Encoding missing values

Fri Feb 4 15:19:44 EST 1994

regarding this missing value question raised thusly ....
  by Thierry Denoeux, Lutz Prechelt, and others

>>>>>>>>>>>>>>>
> So far to my considerations. Now to my questions.
> 
> a) Can you think of other encoding methods that seem reasonable ?  Which ?
>  
> b) Do you have experience with some of these methods that is worth sharing ?
> 
> c) Have you compared any of the alternatives directly ?
> 
>   Lutz
 + 
>   I have not found a simple solution that is general. I think
>  representation in general and the missing information in specific
>  are open problems within connectionist research. I am not sure we will
>  have a magic bullet for all problems.

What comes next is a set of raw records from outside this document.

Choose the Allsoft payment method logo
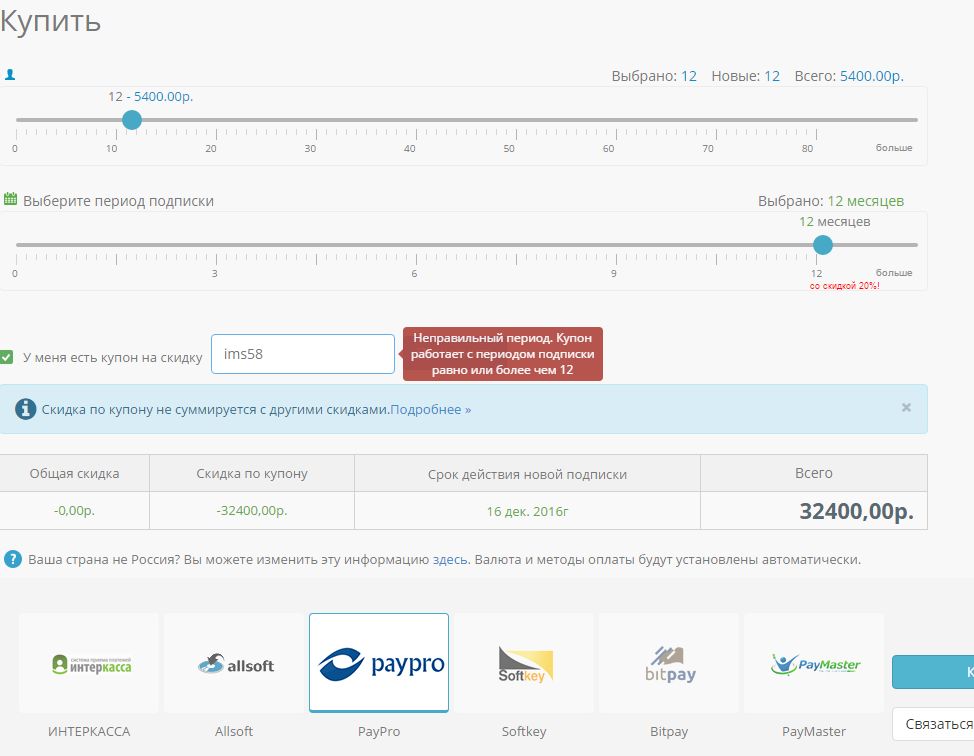974x756 pixels. click(234, 663)
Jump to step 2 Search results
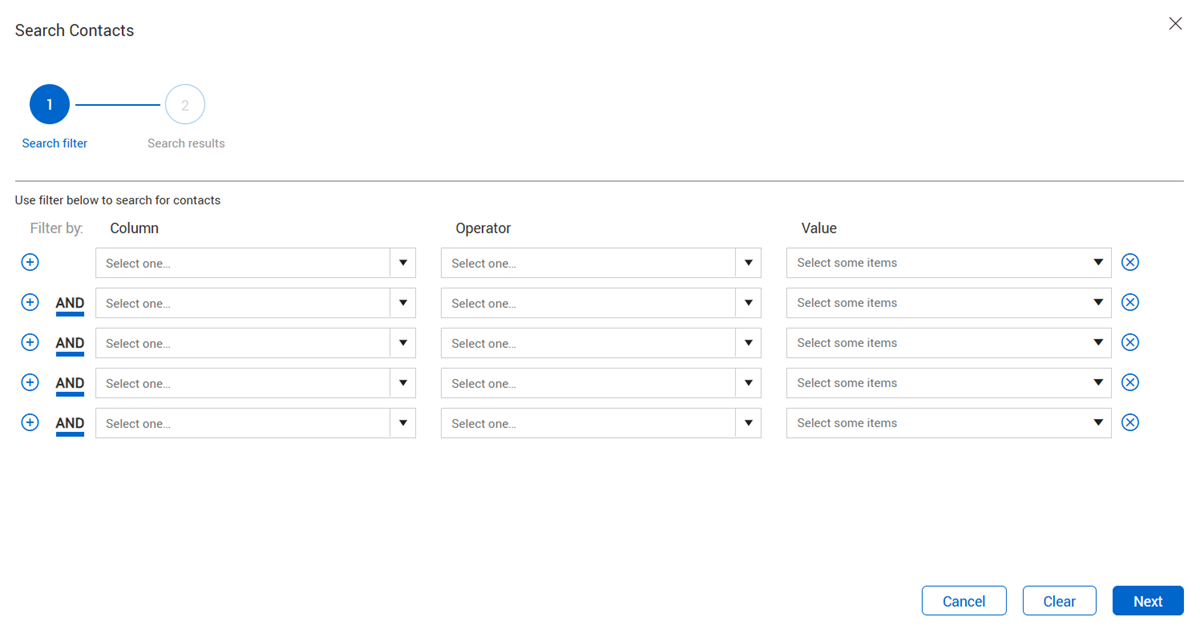Viewport: 1200px width, 629px height. pos(185,105)
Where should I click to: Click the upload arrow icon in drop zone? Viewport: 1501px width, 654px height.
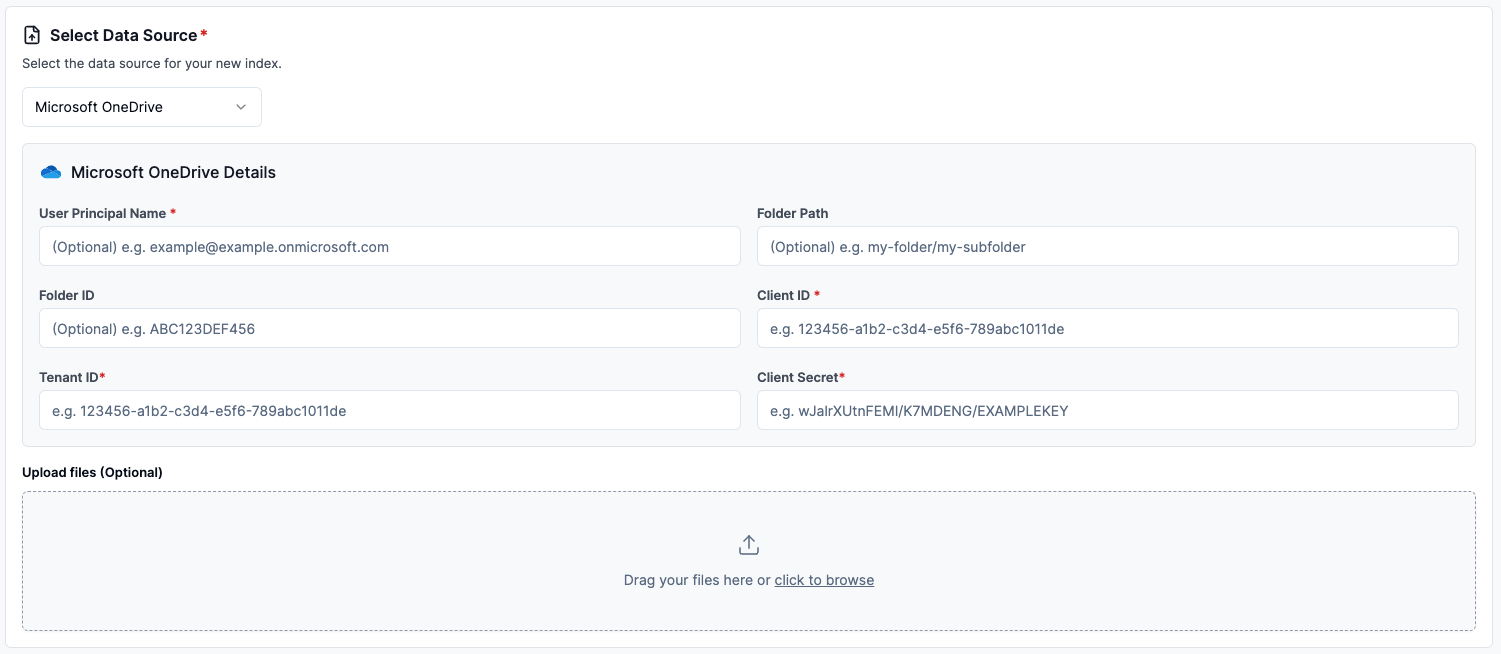[749, 545]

The best approach is to come up
>  with a specific solution for a given problem.

->  Karun
>>>>>>>>>>

This missing value problem is of course shared amongst all the
learning communities, artificial intelligence, statistics, pattern
recognition, etc., not just neural networks.

A classic study in this area, which includes most suggestions
I've read here so far, is
inproceedings{quinlan:ml6,
        AUTHOR = "J.R. Quinlan",
        TITLE = "Unknown Attribute Values in Induction",
        YEAR = 1989,
        BOOKTITLE = "Proceedings of the Sixth International
                        Machine Learning Workshop",
        PUBLISHER = "Morgan Kaufmann",
        ADDRESS = "Cornell, New York"}

The most frequently cited methods I've seen, and they're so common 
amongst the different communities its hard to lay credit:
  1)	 replace missings by their some best guess
  2)     fracture the example into a set of fractional examples
		each with the missing value filled in somehow
  3)     call the missing value another input value

3 is a good thing to do if they are "informative" missing,
i.e.  if someone leaves the entry "telephone number" blank in a 
	questionaire, then maybe they don't have a telephone,
	but probably not good otherwise unless you
	have loads of data and don't mind all the extra
	example types generated (as already mentioned)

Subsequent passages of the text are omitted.